DIRECTIONS: In the text on climate and war, please say what the sign held by Michael of Veterans for Peace read.

SOURCE DOCUMENT:
****************************************

Ann, a member of the California Nurses Association, a union committed to connecting the fight against climate change to labor, economic and human rights, said: "We nurses care about the planet. If the environment isn't good, it's not good for our patients, it's not good for us."
In the wake of the attacks in Paris, marchers also talked about how it was vital to connect escalating wars and bombings by the U.S. and France to stopping the destruction of the planet. Holding a sign reading, "War is not green," Michael of Veterans for Peace said:
A lot of what's going on in the Middle East...is climate-related. It's probably going to get worse and worse, because people are going to be going from one country to another. Because of the climate, they can no longer live in the country they're in, and everybody is going to be fighting over dwindling resources. All we can hope is that our leaders will finally wake up and stop [obeying] corporations and profit.
FOR ANYONE who was politically conscious during the U.S. drive to war in the Middle East after the tragedy of September 11, 2001, attacks, the idea of history repeating itself cannot be lost on them. The "war on terror" led to 14 years of continuous war, violence and occupation, while the planet is on fire due to global warming.
Immediately after 9/11, Bush administration National Security Advisor Condoleezza Rice notoriously called the attacks engineered by al-Qaeda as an "enormous opportunity" the U.S. government "must move to take advantage of."

****************************************

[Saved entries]
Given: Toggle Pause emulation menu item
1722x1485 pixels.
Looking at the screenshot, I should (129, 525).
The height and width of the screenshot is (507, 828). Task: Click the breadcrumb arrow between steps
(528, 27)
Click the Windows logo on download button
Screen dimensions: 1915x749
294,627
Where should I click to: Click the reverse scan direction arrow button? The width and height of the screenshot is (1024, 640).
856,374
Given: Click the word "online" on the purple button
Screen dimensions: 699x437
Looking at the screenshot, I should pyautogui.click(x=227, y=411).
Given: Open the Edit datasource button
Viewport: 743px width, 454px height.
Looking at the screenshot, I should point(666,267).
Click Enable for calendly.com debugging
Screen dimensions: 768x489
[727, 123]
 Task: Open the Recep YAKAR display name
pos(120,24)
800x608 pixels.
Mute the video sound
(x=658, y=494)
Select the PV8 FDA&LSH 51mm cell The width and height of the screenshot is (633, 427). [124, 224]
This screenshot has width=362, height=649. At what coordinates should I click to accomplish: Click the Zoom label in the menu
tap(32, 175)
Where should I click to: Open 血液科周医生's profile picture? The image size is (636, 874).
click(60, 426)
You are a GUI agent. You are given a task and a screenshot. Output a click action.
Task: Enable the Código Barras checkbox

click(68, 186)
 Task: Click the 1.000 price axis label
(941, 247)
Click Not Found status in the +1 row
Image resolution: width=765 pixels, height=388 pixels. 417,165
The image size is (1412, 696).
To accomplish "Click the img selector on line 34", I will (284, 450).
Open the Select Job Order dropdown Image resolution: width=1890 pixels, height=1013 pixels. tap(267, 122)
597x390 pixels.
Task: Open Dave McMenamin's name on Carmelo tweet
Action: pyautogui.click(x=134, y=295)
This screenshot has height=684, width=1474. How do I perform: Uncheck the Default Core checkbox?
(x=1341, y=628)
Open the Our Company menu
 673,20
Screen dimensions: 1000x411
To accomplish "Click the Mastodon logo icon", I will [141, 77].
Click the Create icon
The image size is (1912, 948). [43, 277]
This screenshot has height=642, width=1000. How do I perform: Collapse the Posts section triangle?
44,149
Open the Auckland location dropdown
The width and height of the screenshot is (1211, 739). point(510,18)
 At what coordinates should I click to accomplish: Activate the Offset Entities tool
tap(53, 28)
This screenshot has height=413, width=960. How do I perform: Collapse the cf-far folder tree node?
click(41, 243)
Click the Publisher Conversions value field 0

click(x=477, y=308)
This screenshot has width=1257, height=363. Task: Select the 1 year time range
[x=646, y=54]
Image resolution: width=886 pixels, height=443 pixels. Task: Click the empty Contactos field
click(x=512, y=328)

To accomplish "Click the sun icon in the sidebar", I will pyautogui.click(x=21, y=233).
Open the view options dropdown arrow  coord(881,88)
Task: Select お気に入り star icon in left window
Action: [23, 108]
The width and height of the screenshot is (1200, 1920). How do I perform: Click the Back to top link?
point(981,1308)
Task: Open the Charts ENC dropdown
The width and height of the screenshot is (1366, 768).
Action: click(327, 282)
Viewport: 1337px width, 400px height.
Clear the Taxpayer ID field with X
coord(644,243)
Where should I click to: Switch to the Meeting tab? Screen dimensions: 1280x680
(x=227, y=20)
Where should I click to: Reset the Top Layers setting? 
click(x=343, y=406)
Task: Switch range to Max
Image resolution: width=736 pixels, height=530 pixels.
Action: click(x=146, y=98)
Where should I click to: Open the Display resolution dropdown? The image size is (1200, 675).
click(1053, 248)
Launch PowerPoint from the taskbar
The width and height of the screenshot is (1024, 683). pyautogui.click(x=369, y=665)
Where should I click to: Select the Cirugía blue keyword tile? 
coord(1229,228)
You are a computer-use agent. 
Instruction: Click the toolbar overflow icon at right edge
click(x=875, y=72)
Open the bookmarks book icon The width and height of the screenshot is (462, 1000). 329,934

****************************************

SOLUTION TO THE PROBLEM: War is not green